If someone of a certain political persuasion looks hard enough, it seems like almost every well-known individual in history was a closeted gay man or woman. From Abraham Lincoln to James Buchanan to Grover Cleveland’s sister, there is apparently an epidemic of homosexuality throughout history, but only if you look hard enough. In reality the number of closeted gays is mostly driven by the desire of men and women eager to establish a historical precedent for the 21st century gay identity.
It is true that throughout history there have been men and women who have participated in homosexuality in one form or another. The Ancient Greeks and Romans had a cultural history of romantic relationships between older men and teenage boys, though the physical extent of those relationships is somewhat questioned. There is also Phillipe I, Duke of Orleans, brother of Louis XIV, who’s physical and romantic relationships with other men were well established and openly discussed in French court.
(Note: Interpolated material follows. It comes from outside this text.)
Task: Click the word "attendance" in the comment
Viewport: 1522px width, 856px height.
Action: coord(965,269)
He also dressed up in women’s clothing from time to time.
But overall there are few instances where true gay identified relationships, as thought of today, actually existed. Even Phillipe had two wives, and through his descendants he is often considered the grandfather of Catholic royalty. That reality though hasn’t stopped LGBT activists and supporters for turning nearly any historical figure into a gay icon.
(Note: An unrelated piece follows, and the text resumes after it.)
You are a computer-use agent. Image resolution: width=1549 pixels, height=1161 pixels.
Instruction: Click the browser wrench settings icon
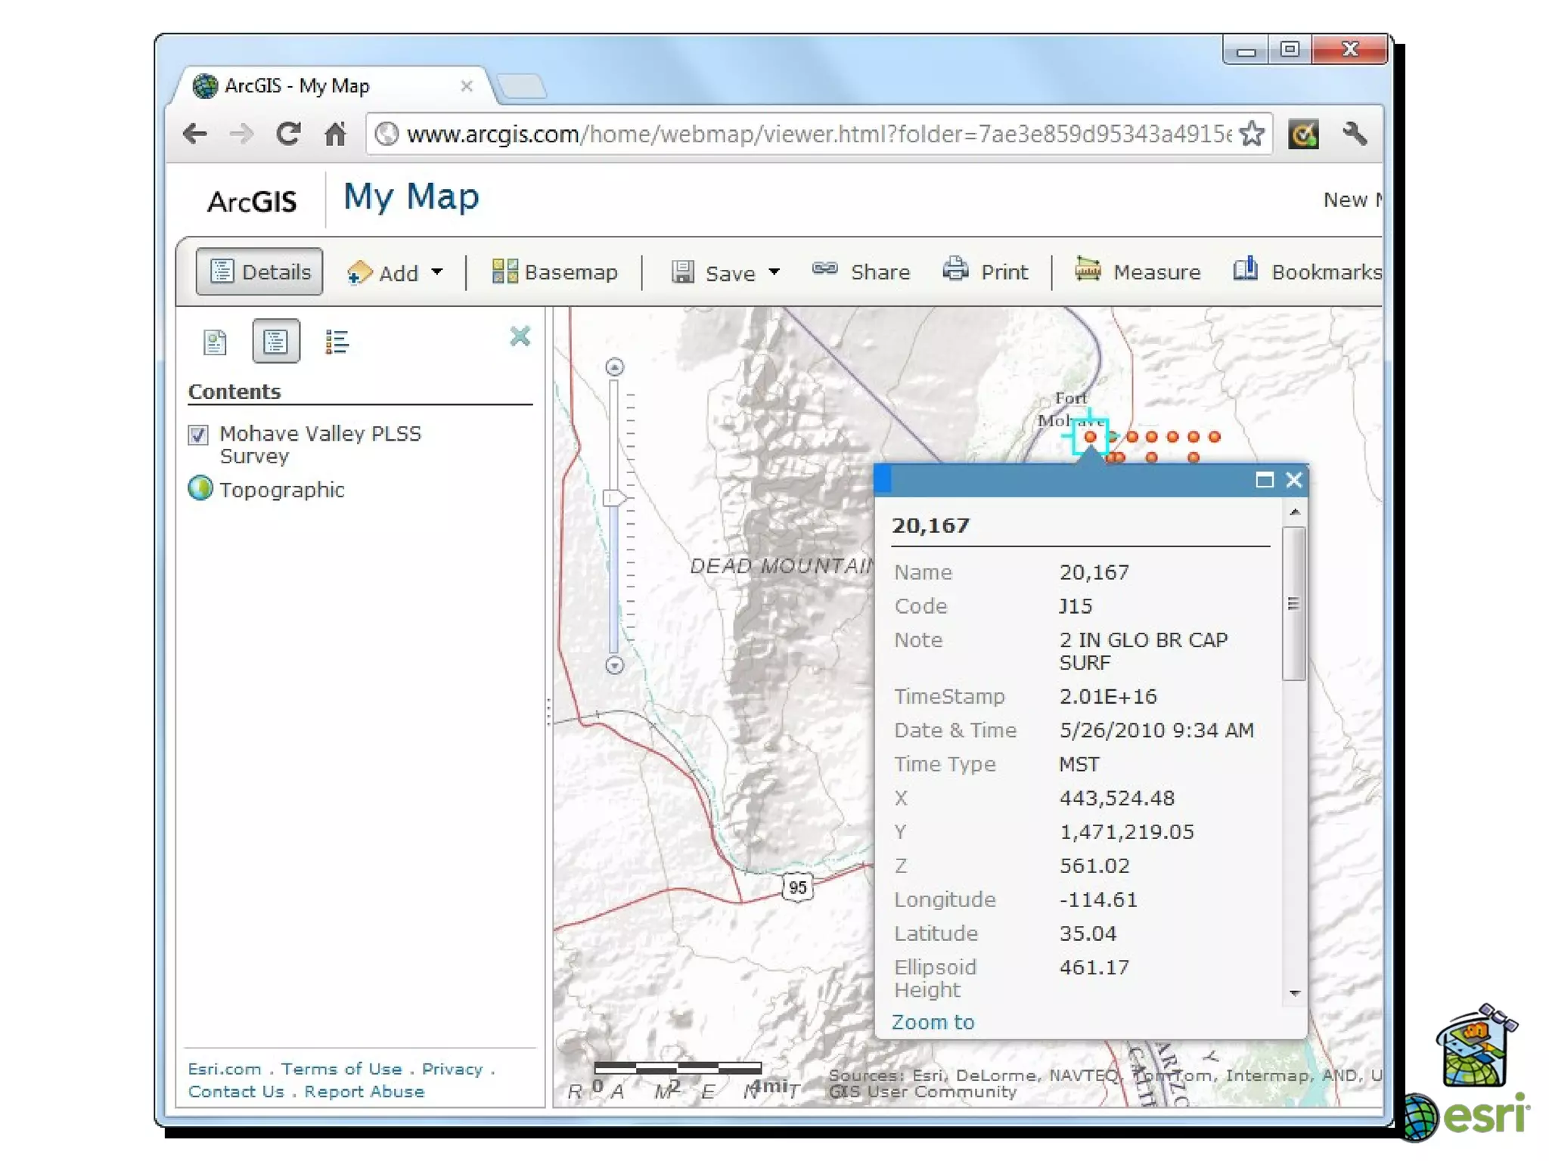(x=1354, y=135)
Earlier this week, one Democratic presidential candidate stated his belief that statistically, the United States has probably already had a gay president. Of course, he can’t identify any president that would fit the bill, but there have been a couple suggestions.
One well known president that has been posited as a “gay man” is Abraham Lincoln. He is perhaps one of the greatest presidents this country has ever had, but the evidence that he was gay identified is sketchy at best. According to a psychologist, influential gay writer, former sex researcher C.A. Tripp, the evidence for Lincoln’s homosexuality was his “troubled marriage to Mary Todd Lincoln” and that he shared a bed with men on two separate occasions in his life.
To some 21st century ears, that could be compelling, but to Lincoln’s contemporaries that might’ve sounded rather normal. It was a common practice in the 19th century for travelers and boarders to share beds because privacy was often a non-existent luxury. The so-called “troubled marriage” to Mary Todd could be explained by Lincoln’s own possible struggles with depression. So, the author’s conclusion about Lincoln’s sexuality is really the result of bias as a gay man and likely a deliberate misinterpretation of the facts to fit his narrative. He was looking for a gay president and found one, but many historians quickly denounced his claims.
Another interesting claim is the recent announcement of the first gay First Lady, Rose Cleveland. She was the sister of President Grover Cleveland and served as interim First Lady for her bachelor brother. Rose apparently had a long-term relationship with another woman that lasted decades. The relationship is described in a new book as deep and passionate, but that may have been a bit of an exaggeration.
One of the issues with the “relationship” is that the foundations of it rely on only one set of letters between the two women. Language in those days was generally more passionate and intimate in many ways when it comes to same sex friendships. It’s doubtful that any modern-day friends would text about, as Rose described, their “long rapturous embraces (that) carry us both in one to the summit of joy, the end of search, the goal of love” (the only evidence of their physical relationship). Sure, it might sound sexual to a 21st century audience, but it might not have been at the time.
We also don’t know if Evangeline, the supposed object of Rose’s affections, responded to those letters with the same level of affection, but we do know one thing. Despite their supposed intimate, romantic relationship, Evangeline did decide at one point to marry another man (her first husband had died leaving her a sizable inheritance). As a woman of means and money, Evangeline had no need to marry but she did, which was deeply upsetting to Rose. He died about four years into their marriage. Rose and Evangeline did live out their last days together in Italy—but whether it was a romantic relationship or a deep, intimate friendship, we’ll likely never know for sure.
As the LGBT movement has grown in acceptance and popularity over the last decade or so, there has been a concerted effort to rewrite history to make it more “inclusive.” Activists often look to the smallest details or reinterpret history in order to portray a historical figure as gay identified in order to push their own agenda. But usually the evidence used is minimal at best, or more often just wishful thinking.